▸ **DOCUMENT SECTION**:
____

[PATCH][X86] Teach the backend how to simplify/canonicalize dag nodes introduced during type legalization.

Thu May 29 12:55:14 PDT 2014

Hi Andrea, 

Thanks for working on this. 

+  // Type legalization might introduce new shuffles in the DAG.
+  // Fold (VBinOp (shuffle (A, Undef, Mask)), (shuffle (B, Undef, Mask)))
+  //   -> (shuffle (VBinOp (A, B)), Undef, Mask).

There are other places in DAGCombine where we sink or hoist shuffles across binary operations. I think that SimplifyBinOpWithSameOpcodeHands does something similar. 

+  // During Type Legalization, when promoting illegal vector types,
+  // the backend might introduce new shuffle dag nodes and bitcasts.
+  //
+  // This code performs the following transformation:
+  // fold: (shuffle (bitcast (BINOP A, B)), Undef, <Mask>) ->
+  //       (shuffle (BINOP (bitcast A), (bitcast B)), Undef, <Mask>)

I think that your approach is reasonable but there may be other solutions. Have you considered handling bit-casted binary operations before type legalization?

Clang is bit-casting <2 x float> to a double to implement the calling convention. If you are working in a Jitted environment and you don’t care about calling external functions then you can disable the bitcasting at the clang level.  

Thanks,
Nadav

On May 29, 2014, at 11:51 AM, Andrea Di Biagio <andrea.dibiagio at gmail.com> wrote:

> Hi,
> 
> This patch teaches the backend how to simplify/canonicalize dag node
> sequences normally introduced by the backend when promoting dag nodes
> with an illegal vector types.
> 
> Example:
> 
> define double @foo(double %A, double %B) {
>  %1 = bitcast double %A to <2 x i32>
>  %2 = bitcast double %B to <2 x i32>
>  %add = add <2 x i32> %1, %2
>  %3 = bitcast <2 x i32> %add to double
>  ret double %3
> }
> 
> All the bitcasts in function @foo are promoted to type MVT::v2i64,
> since type MVT::v2i32 is not a legal type. For the same reason, the
> integer result of the vector add node also promoted.

____

▸ **DATASET ENTRIES**:
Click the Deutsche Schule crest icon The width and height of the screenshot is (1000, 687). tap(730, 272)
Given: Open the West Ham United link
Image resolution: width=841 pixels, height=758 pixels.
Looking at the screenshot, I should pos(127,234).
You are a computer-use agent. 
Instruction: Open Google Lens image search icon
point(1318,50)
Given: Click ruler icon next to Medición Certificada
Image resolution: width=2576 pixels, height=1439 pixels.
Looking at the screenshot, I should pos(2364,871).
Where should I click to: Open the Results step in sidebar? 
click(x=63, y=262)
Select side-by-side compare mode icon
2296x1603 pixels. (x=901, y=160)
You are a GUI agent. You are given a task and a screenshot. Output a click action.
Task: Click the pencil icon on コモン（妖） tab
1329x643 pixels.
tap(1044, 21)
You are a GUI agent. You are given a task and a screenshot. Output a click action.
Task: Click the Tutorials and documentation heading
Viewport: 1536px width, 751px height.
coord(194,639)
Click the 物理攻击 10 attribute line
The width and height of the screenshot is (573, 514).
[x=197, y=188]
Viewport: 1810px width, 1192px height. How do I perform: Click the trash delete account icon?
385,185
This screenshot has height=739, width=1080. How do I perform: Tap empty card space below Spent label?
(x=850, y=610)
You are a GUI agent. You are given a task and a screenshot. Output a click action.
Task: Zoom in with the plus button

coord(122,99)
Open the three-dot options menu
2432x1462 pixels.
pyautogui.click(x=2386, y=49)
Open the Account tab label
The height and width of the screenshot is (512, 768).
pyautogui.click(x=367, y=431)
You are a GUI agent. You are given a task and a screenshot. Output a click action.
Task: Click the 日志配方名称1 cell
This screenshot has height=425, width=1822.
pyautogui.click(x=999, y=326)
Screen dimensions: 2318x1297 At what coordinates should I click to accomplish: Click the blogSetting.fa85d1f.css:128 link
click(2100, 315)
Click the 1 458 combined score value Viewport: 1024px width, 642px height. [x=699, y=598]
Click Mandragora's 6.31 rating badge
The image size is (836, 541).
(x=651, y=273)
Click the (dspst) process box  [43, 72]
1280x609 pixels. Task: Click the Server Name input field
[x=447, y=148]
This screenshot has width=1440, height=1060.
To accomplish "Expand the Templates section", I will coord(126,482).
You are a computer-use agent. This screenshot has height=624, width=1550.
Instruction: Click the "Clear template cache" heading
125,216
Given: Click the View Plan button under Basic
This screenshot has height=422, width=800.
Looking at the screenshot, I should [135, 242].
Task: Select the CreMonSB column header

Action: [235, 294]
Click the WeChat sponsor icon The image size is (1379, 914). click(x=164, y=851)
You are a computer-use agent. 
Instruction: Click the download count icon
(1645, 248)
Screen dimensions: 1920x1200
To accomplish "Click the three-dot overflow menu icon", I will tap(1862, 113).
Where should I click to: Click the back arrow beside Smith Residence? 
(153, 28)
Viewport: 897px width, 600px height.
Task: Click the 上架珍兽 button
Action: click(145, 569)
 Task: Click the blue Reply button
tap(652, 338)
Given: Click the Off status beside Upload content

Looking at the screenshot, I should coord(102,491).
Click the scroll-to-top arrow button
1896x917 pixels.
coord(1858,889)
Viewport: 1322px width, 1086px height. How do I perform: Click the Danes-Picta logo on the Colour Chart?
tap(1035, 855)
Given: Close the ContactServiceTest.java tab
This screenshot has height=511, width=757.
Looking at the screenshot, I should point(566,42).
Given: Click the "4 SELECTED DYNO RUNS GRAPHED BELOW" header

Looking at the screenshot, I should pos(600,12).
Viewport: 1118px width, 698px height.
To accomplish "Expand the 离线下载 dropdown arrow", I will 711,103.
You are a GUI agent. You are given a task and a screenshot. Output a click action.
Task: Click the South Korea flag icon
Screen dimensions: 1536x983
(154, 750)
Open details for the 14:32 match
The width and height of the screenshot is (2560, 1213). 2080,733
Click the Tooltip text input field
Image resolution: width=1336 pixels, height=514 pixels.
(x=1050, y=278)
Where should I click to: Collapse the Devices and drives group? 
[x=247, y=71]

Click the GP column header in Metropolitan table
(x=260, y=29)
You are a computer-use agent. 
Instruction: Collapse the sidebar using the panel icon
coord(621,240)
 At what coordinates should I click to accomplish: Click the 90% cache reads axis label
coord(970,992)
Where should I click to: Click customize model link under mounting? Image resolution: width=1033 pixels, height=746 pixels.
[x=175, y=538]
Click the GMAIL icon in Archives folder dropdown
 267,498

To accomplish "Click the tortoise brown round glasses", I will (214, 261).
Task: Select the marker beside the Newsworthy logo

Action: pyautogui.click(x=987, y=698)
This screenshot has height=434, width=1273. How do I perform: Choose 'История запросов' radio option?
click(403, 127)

____

▸ **THINGS TO DO**:
(A) In the patch review, what type does Clang bit-cast <2 x float> to when implementing the calling convention?
(B) List every bitcast instruction in function @foo in the patch review.
(C) Write what comes next in the patch review, starting after its last sentence.

▸ **ANSWERS BELOW**:
(A) A double.

(B)
%1 = bitcast double %A to <2 x i32>
%2 = bitcast double %B to <2 x i32>
%3 = bitcast <2 x i32> %add to double

(C)
> 
> Type promotion might introduce new build_vector nodes (which are then
> combined into shuffles) and bitcast operations. This is what happens
> for example with function 'foo' that is compiled to the following
> assembly sequence (using -mcpu=corei7):
>  pmovzxdq  %xmm0, %xmm0  # promotion from <2 x i32> to <2 x i64>
>  pmovzxdq  %xmm1, %xmm1  # promotion from <2 x i32> to <2 x i64>
>  paddq %xmm0, %xmm1         # promoted to a legal add of type <2 x i64>
>  pshufd $8, %xmm1, %xmm0  # xmm0 = xmm1[0,2,u,u]
> 
> Ideally, the backend should be able to understand that the code
> sequence above can be simplified into a single instruction:
>  paddd %xmm0, %xmm1
> 
> This patch adds two new combine rules:
> 1)
>  fold (shuffle (bitcast (BINOP A, B)), Undef, <Mask>) ->
>       (shuffle (BINOP (bitcast A), (bitcast B)), Undef, <Mask>)
> 
> 2)
>  fold (BINOP (shuffle (A, Undef, <Mask>)), (shuffle (B, Undef, <Mask>))) ->
>       (shuffle (BINOP A, B), Undef, <Mask>).
> 
> The goal is to simplify the dag node sequence when dealing with 64-bit
> vector types.
> 
> Both rules are only triggered on the type-legalized DAG.
> In particular, rule 1. is a target specific combine rule that attempts
> to sink a bitconvert into the operands of a binary operation.
> Rule 2. is a target independet rule that attempts to move a shuffle
> immediately after a binary operation.
> 
> With this patch, all the functions from test 'combine-64bit-vbinop.ll'
> (a new test) are now strongly simplified.
> In the case of function @foo (from the example), the backend now
> correctly generates a single 'paddd' instruction.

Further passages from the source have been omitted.